Improvements in recognition and diagnosis are near-term necessities for the individual patient, but it is long-term warnings that are needed for the population and for future populations. What that entails is a conscientious effort to not wait for Godot. If we are ever to be capable of predicting outbreaks we must become proactive, to search for Godot. This is much easier said than done, of course, but what alternative is there? For many decades field work was enthusiastically supported and funded by foresighted administrators, those who paid attention to what they were hired for, not to who was parking in whose space. When the idea arose that we already had enough information and now only needed to apply that information, support for field work collapsed, except as applied to post-epidemic studies so that what had happened could be described. Many numerators were collected; all very interesting but not at all predictive. Now we have young scientists who believe that viruses come from freezers, institutional memory is being lost at a rapid rate, and history is irrelevant.

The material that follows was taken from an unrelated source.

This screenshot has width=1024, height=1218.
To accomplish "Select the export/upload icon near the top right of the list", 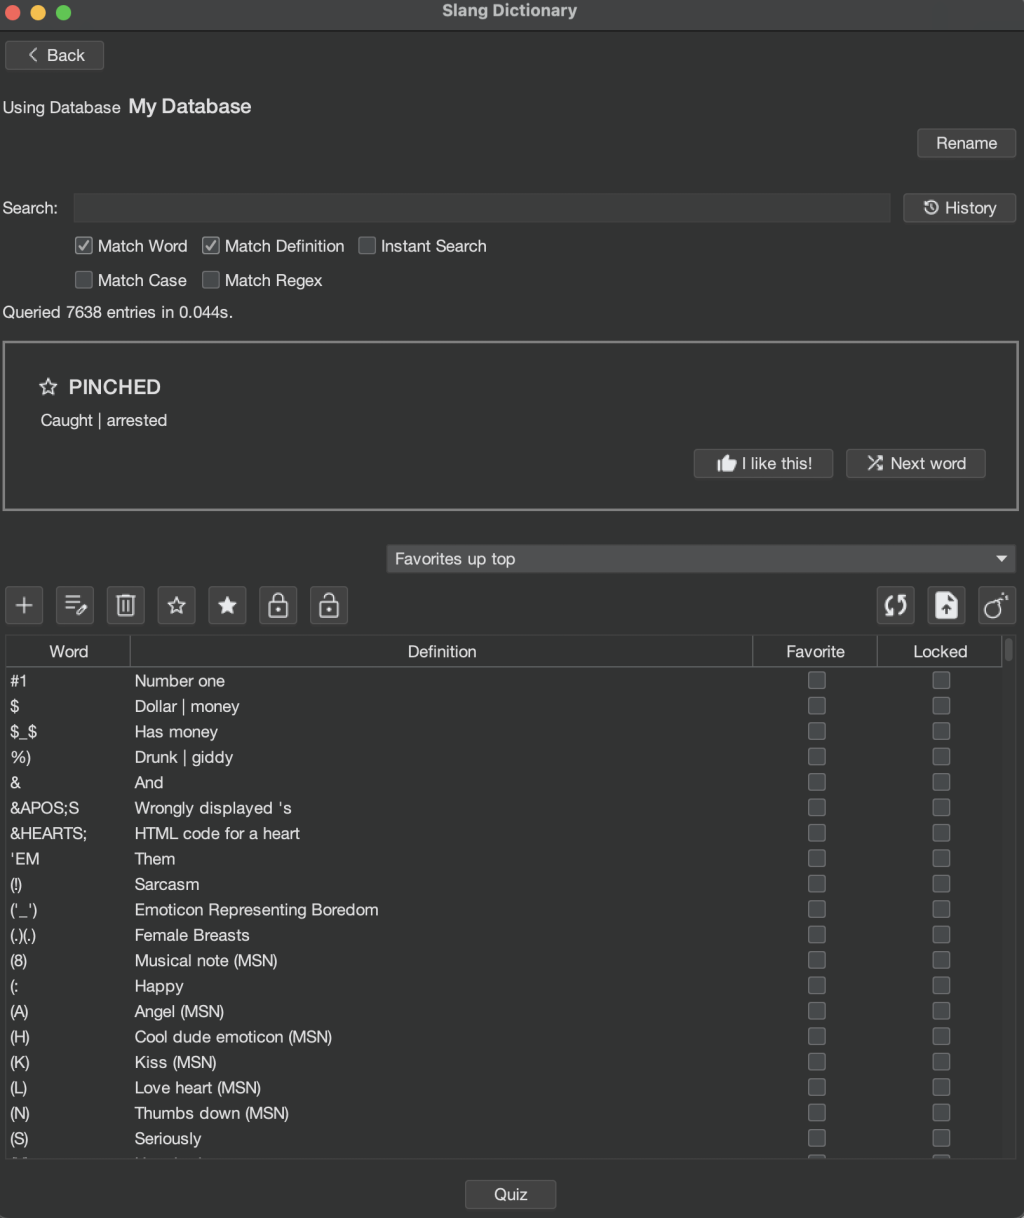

We speak of knowing what is what but we have not scratched the surface of the natural world and, now that recently emerged zoonotic diseases have reared their ugly heads, what always was needed and now is needed even more, are long-term (“longitudinal”; decades, not weeks) studies of nature. For example, until recently, bats (chiropterans) were essentially ignored, except by investigators interested in the peculiar biological characteristics of these fascinating mammals, and by those who study rabies virus. However, with the discovery of Hendra virus disease (4), Nipah encephalitis, and Severe Acute Respiratory Syndrome (5), and with the isolation or detection of these and other viruses in bats, scores of new viruses have been recognized. In addition, that RNAs of an ebolavirus (6) and a marburgvirus (7) recently have been detected in bats indicates that we may be close to finding the primary sources of these filoviruses, etiologic agents of tragic and frightening hemorrhagic fevers. There are 1116 species of bats, and viruses have not been isolated from bats of 1032 species, so we have some work to do (8). Who will do this undoubtedly profitable work, other than those searching for what already is known? Who is routinely and longitudinally examining fleas (Siphonaptera), spiders (Arachnida), or ants (Formicidae)? Who is routinely and longitudinally examining healthy people, healthy plants, healthy house pets, healthy livestock, and healthy fish and other sea creatures?
We might simply wait for something to happen, for Godot to come along and then to respond, albeit too late, or we might better be advised to become proactive about all this. There is no question that the cost of prevention is a great deal less than the cost of control.
I am certain that many of those who read this will be in agreement with what is said here but I am equally certain that no one will do anything along these lines of thought. It has always been thus. In that case, we will continue to wait for Godot. Alternatively, you could go forth and learn to predict. You are our only hope for winning the war against microorganisms and viruses.